#### Available data ####
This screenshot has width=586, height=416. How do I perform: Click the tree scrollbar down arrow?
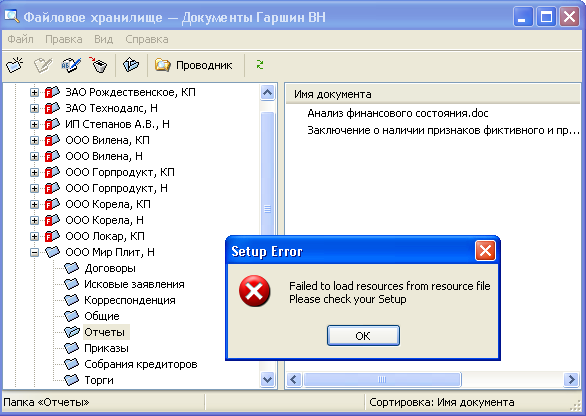tap(268, 380)
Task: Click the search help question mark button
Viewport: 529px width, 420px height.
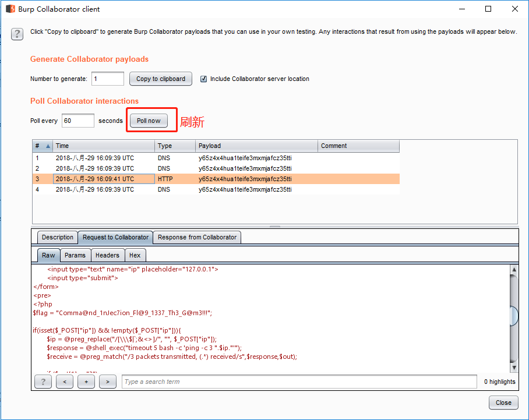Action: pos(43,382)

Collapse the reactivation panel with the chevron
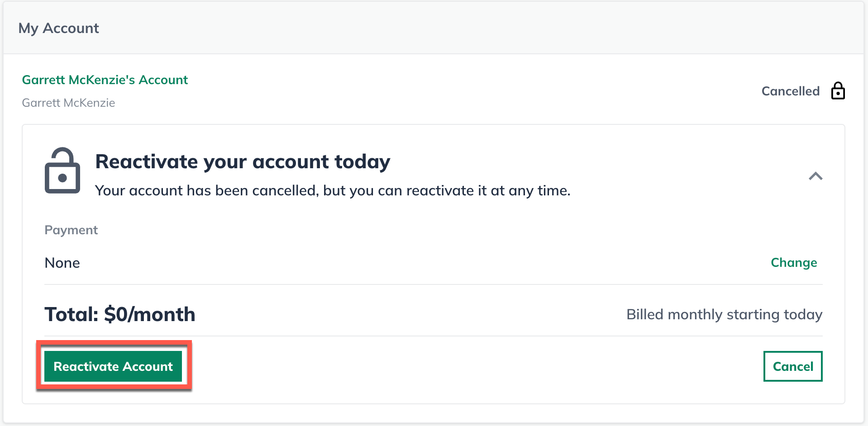click(816, 177)
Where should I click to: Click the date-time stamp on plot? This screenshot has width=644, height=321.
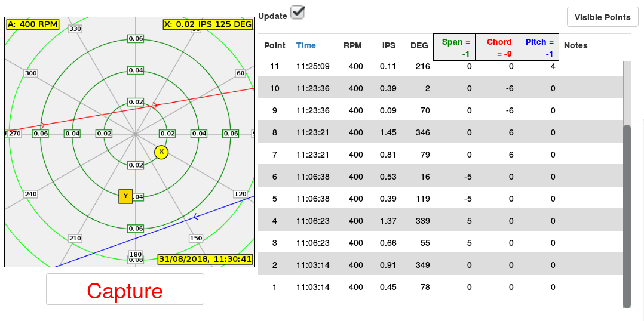coord(205,260)
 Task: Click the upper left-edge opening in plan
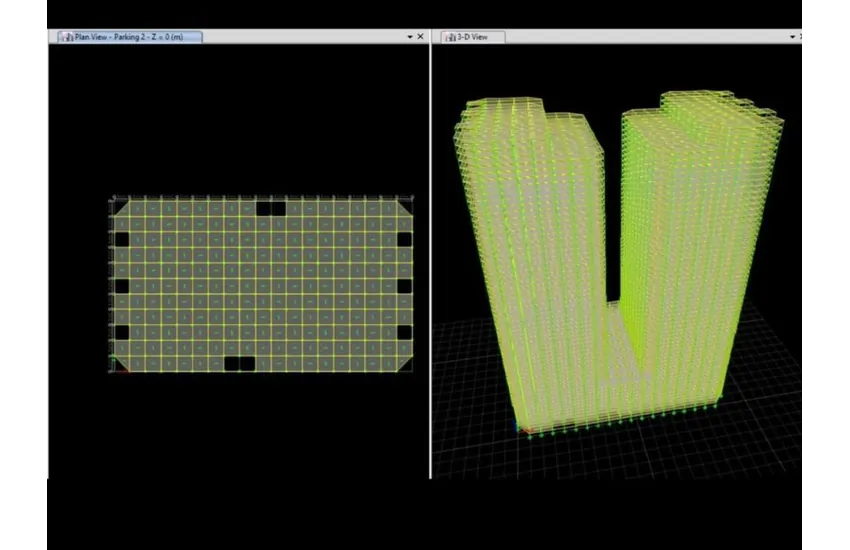[122, 240]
####
*What you should do:* Copy exactly, leaving out pictures, the lines from the line containing "Collapse the reactivation" through the last line of the records.

*Solved problem:*
Collapse the reactivation panel with the chevron
click(816, 177)
Where should I click to: Click the date-time stamp on plot? This screenshot has width=644, height=321.
coord(205,260)
 Task: Click the upper left-edge opening in plan
[122, 240]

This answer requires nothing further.